Sequence splitting

Fri Jul 3 13:03:32 EDT 2009

On Jul 3, 12:57 am, Steven D'Aprano <st... at REMOVE-THIS-
cybersource.com.au> wrote:
> I've never needed such a split function, and I don't like the name, and
> the functionality isn't general enough. I'd prefer something which splits
> the input sequence into as many sublists as necessary, according to the
> output of the key function.

That's not a bad idea, I'll have to experiment with the alternatives.
My thought process for this, however, was that filter itself already
splits the sequence and it would have been more useful had it not
thrown away "half" of what it discovers. It could have been written to
returned two sequences with very litter perf hit for all but very
large input sequences, and been useful in more situations. What I
*really* wanted was a way to make filter itself more useful, since it
seems a bit silly to have two very similar functions.

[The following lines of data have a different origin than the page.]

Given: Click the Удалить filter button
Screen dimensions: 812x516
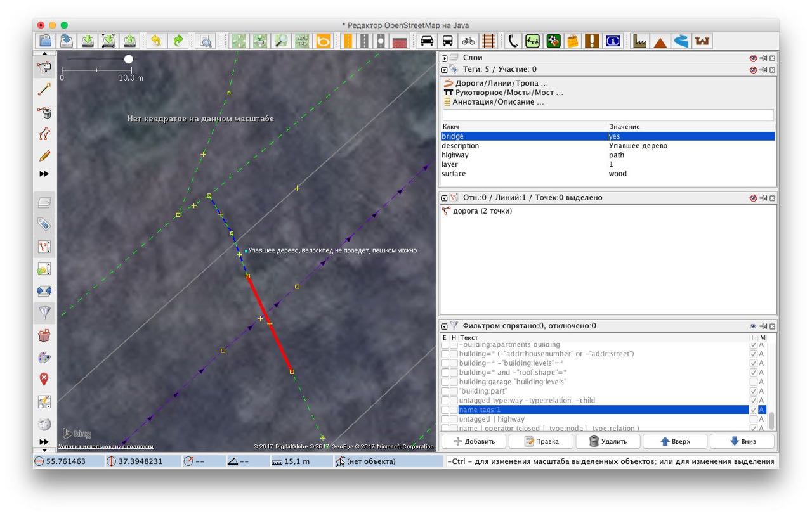Looking at the screenshot, I should click(x=608, y=441).
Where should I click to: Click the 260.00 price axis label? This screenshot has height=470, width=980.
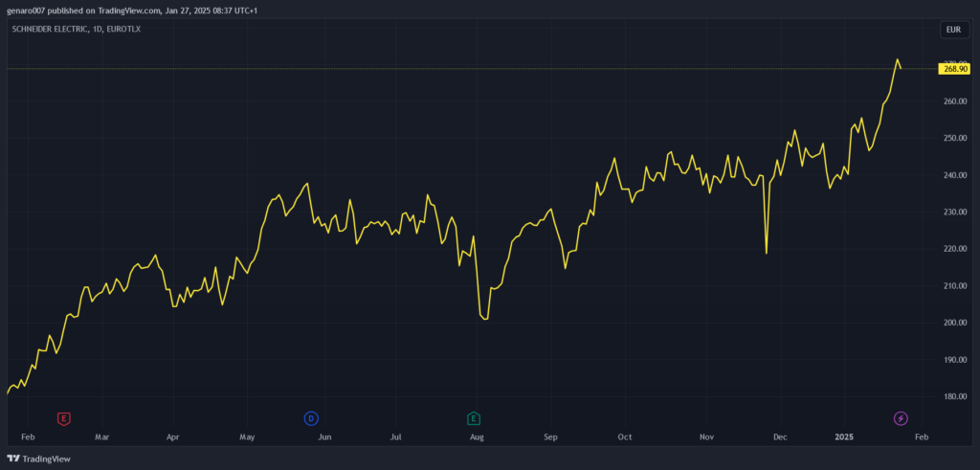click(954, 101)
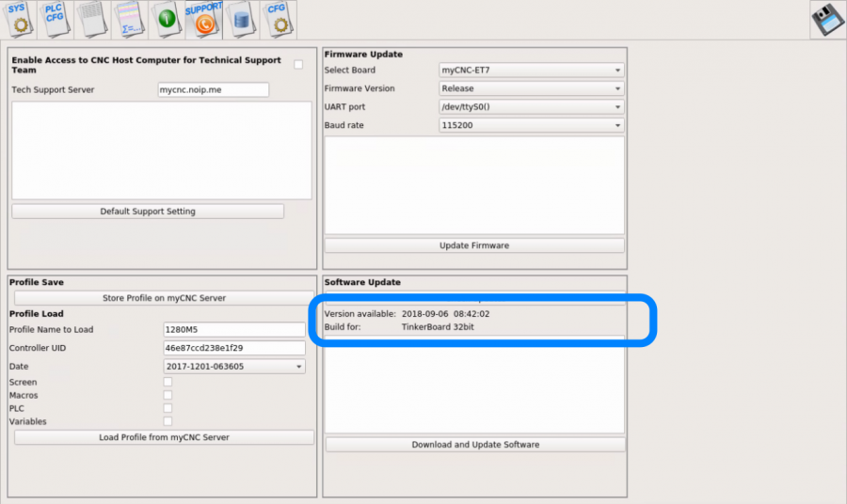Click the Tech Support Server input field
This screenshot has height=504, width=847.
point(213,90)
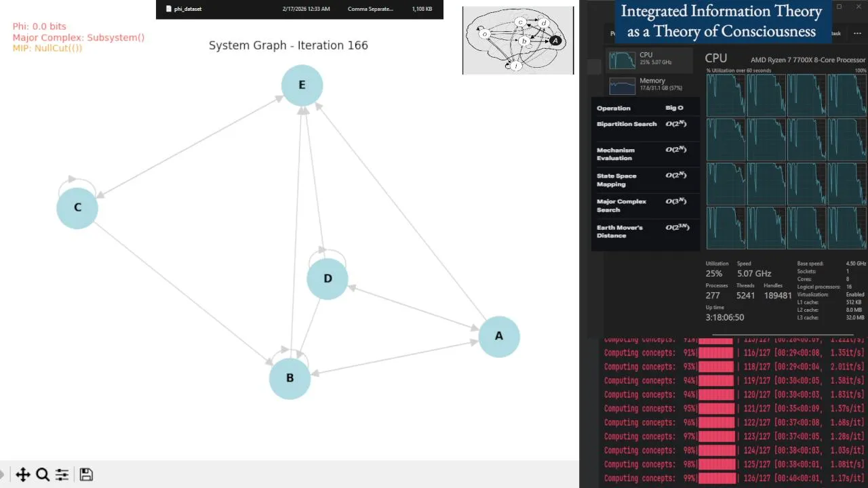Select Memory in performance sidebar

point(650,85)
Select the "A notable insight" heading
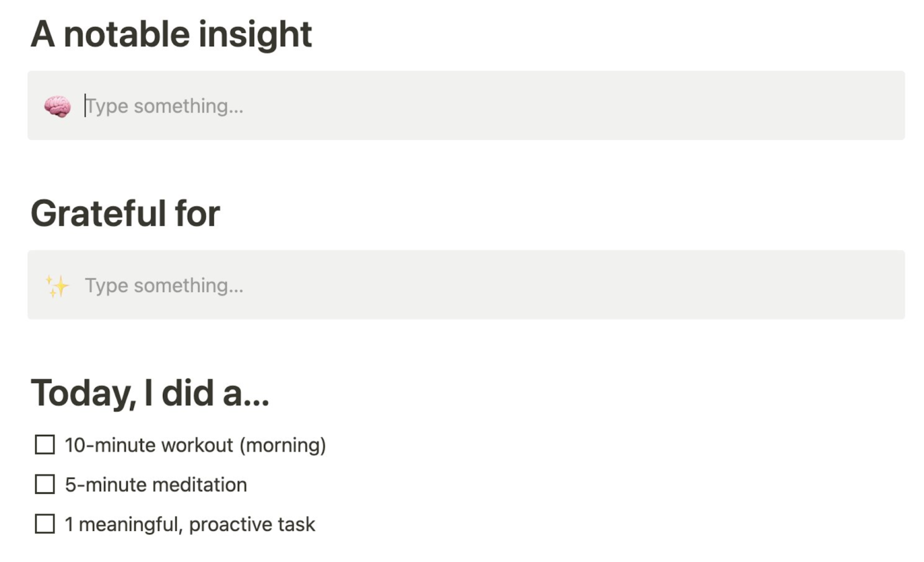Viewport: 924px width, 562px height. click(x=172, y=33)
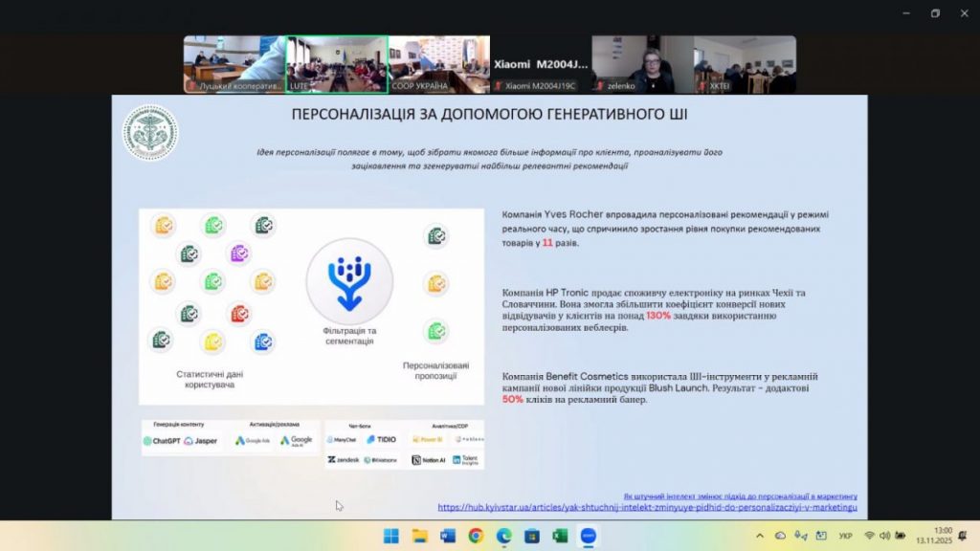
Task: Launch Google Chrome from the taskbar
Action: tap(476, 536)
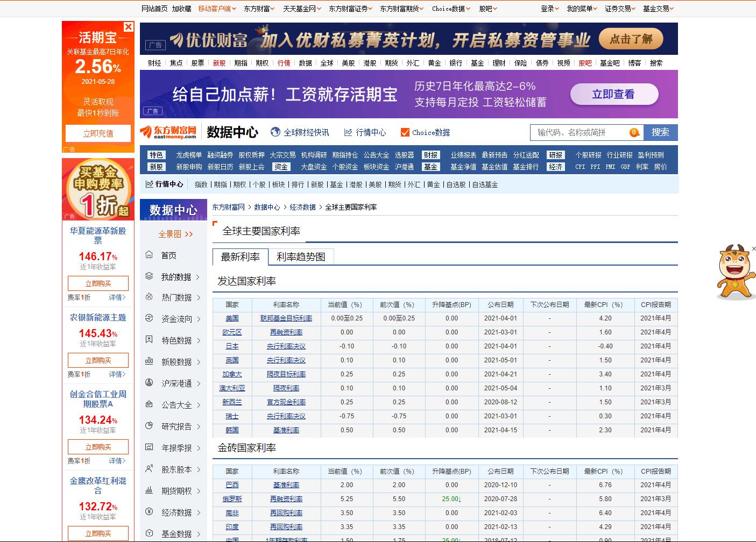
Task: Click the globe icon next to 全球财经快讯
Action: point(275,132)
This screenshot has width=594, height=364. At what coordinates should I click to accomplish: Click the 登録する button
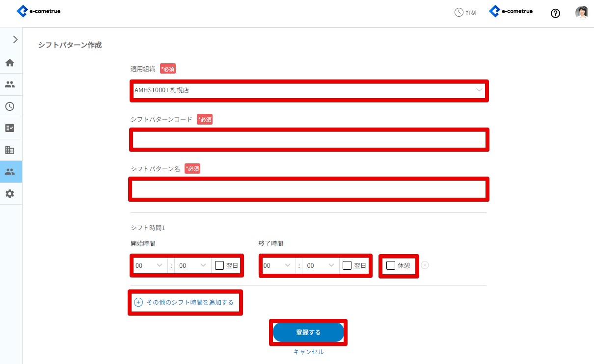click(x=308, y=332)
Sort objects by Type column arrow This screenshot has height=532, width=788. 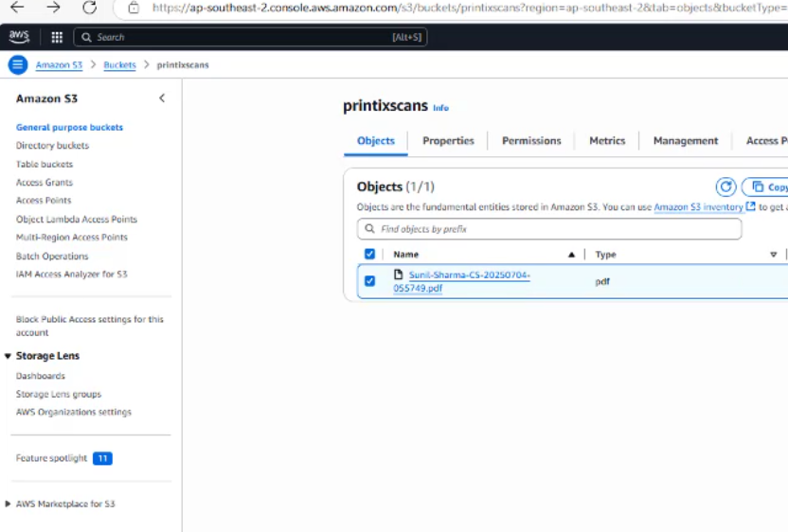pos(773,255)
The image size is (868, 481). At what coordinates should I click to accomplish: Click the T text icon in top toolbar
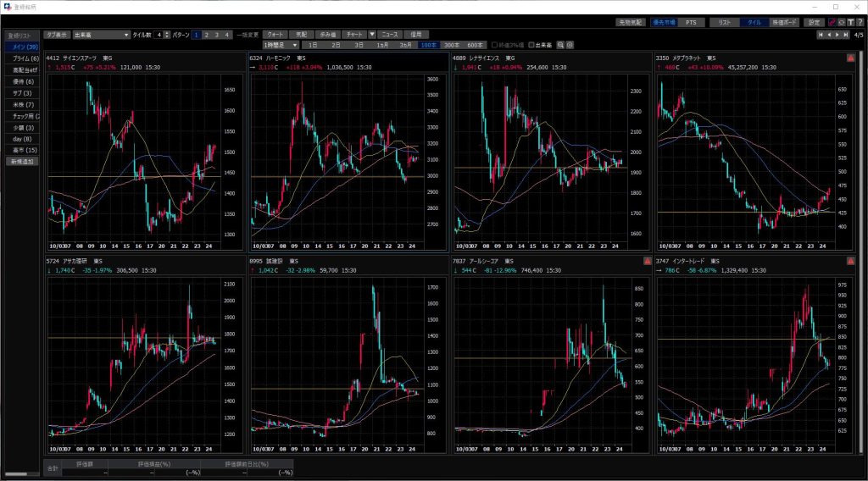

Maybe this would be difficult to get into the core, but how about this
idea: Rename the current filter function to something like "split" or
"partition" (which I agree may be a better name) and modify it to
return the desired true and false sequences. Then recreate the
existing "filter" function with a wrapper that throws away the false
sequence.

Here are two simplified re-creations of situations where I could have
used partition (aka split):

words = ['this', 'is', 'a', 'bunch', 'of', 'words']
short, long = partition(words, lambda w: len(w) < 3)

d = {1 : 'w', 2 : 'x' ,3 : 'y' ,4 : 'z'}
keys = [1, 3, 4, 9]
found, missing = partition(keys, d.has_key)

There are probably a dozen other approaches, but the existing "filter"
is fast, clear, and *almost* good enough. So when is this useful in
general: Whenever filter itself is useful, but you want to use both
sides of the partitioning work it already does.

-Brad